Patsy’s own relationship with alcohol began aged 16. As a “shy and unattractive” teenager, she found that drinking gave her confidence. Aged 18, she began studying Birmingham University. Midway through her studies, Patsy fell pregnant to her long-term boyfriend and they married a short time later.
“Soon after we had two children,” Patsy continued. “Money was really tight, so I started working part-time. However, having my own income also meant that I was able to drink more often. Friends and family were beginning to express concern and this made me angry. I loved alcohol because with it I felt more able to be myself as I am a very anxious and tense person.
“In addition, I was beginning to question my sexuality. I did not feel right in the ‘heterosexual wife and mother’ box. I wanted to have adventures, do exciting things. Alcohol made me believe for a while that this was possible.”
Unable to reduce or stop her drinking, the family split up. “I drifted about the country; living in a variety of places and with a variety of people,” Patsy recalled. “At the age of 44 I ended up living in an abandoned building and begging for money. That was rock bottom. I had 13 admissions to A&E in my final year of drinking due to falls and fights. I would also get attacked.”
During her frequent trips to Accident and Emergency, Patsy met George, a musician who worked as a porter in the Bristol hospital. After Patsy was discharged, George and her friend came to visit her at home and were so horrified at the destitution that they insisted she came to live with them.
“They gave up their only living room for me,” Patsy recalled. “As well as accepting where I was at with the alcohol, they helped me by taking me to things that I would never have gone to alone and supporting me,” explained Patsy. “This included discussion groups, political talks, lesbian clubs, and so on. As I got to meet people and listen to things, my brain started coming back and I began to drink less.”

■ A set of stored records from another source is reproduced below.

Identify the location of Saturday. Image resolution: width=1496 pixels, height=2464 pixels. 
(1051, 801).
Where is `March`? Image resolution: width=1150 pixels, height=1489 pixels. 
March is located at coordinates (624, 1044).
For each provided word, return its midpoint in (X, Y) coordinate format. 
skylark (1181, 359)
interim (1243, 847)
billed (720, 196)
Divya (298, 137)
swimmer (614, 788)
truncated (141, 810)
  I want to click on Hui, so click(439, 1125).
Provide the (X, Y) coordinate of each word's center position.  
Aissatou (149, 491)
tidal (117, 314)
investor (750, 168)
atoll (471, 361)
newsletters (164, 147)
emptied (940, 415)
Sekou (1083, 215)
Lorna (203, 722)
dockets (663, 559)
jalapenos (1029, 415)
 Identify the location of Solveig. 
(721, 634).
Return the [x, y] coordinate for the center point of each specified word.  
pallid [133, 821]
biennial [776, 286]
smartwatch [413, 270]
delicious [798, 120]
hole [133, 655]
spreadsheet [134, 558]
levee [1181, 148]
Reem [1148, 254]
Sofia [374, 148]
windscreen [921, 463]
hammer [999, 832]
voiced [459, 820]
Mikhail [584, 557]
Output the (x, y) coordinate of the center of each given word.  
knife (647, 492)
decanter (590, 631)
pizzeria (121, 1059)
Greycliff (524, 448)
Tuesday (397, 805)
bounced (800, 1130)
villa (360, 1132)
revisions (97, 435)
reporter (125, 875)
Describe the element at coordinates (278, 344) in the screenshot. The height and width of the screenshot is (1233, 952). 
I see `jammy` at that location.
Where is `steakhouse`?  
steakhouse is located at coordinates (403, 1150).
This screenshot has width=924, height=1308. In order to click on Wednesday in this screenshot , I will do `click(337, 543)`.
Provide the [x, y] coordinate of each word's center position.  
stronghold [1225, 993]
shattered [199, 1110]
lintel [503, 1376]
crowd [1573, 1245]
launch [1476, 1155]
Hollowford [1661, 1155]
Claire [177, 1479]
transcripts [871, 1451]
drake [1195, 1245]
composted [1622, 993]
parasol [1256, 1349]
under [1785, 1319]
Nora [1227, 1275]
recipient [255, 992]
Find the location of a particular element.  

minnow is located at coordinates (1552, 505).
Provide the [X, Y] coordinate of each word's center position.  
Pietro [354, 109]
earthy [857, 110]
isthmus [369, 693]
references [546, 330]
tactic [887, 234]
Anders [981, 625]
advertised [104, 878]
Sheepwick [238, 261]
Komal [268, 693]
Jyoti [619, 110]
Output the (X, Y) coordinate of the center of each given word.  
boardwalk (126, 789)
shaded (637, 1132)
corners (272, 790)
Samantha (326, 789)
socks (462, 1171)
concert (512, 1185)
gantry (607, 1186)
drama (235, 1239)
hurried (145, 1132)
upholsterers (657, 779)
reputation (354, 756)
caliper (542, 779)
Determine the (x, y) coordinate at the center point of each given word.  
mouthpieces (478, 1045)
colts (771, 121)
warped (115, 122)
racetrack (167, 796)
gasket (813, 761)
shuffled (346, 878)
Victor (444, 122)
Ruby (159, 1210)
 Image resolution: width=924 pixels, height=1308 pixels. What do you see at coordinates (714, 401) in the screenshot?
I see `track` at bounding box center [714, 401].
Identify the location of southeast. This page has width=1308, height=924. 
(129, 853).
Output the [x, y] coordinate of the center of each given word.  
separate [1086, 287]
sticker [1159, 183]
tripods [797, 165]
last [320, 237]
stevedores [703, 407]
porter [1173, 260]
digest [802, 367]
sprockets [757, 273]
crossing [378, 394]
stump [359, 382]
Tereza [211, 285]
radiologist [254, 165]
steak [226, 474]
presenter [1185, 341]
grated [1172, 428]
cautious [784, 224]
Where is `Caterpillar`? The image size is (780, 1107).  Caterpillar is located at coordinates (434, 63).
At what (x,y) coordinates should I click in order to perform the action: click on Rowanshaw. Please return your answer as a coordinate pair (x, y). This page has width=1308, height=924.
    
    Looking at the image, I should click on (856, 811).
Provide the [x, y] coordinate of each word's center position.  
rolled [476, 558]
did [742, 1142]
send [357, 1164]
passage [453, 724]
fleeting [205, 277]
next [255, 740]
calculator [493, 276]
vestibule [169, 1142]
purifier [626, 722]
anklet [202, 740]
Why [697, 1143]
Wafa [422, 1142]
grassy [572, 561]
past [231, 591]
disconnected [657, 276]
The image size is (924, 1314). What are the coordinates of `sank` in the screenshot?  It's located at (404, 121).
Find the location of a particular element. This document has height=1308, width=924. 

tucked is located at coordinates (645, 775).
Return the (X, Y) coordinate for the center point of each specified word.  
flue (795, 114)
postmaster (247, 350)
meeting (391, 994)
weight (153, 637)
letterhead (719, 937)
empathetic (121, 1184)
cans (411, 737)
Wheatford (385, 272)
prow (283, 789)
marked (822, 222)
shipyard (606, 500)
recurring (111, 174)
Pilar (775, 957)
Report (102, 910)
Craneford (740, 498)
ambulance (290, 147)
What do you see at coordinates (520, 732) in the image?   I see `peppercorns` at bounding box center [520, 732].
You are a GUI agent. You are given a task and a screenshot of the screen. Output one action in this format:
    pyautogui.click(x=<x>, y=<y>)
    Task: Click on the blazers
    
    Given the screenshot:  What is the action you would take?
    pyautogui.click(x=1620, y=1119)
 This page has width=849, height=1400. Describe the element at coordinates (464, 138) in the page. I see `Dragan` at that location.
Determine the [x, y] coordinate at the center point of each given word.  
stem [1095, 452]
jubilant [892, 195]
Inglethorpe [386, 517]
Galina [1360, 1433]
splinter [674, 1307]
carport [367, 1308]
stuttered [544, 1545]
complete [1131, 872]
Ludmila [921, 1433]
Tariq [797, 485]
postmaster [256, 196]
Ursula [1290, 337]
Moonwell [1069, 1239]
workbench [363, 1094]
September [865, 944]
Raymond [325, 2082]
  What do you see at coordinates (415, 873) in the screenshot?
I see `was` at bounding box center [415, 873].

On November 16, 1988, something clicked. Despite feeling thoroughly sick with alcohol withdrawal, Patsy did not borrow money for alcohol. George and her friend took it in turns to stay with Patsy throughout those dark days and she has not drank since. “Had it not been for those two, I would be dead,” said Patsy. “Definitely.”
While Patsy did engage with mainstream treatments services, her own experiences mirrored that of the women she later spoke to whilst researching her PhD. Crucially, it was the non-judgemental and non-shaming support of other women that helped her. “There are many roads to recovery and all we can do is offer what kindness we can, remembering always that shame is the enemy of recovery and that everyone’s road to recovery will be different,” Patsy said.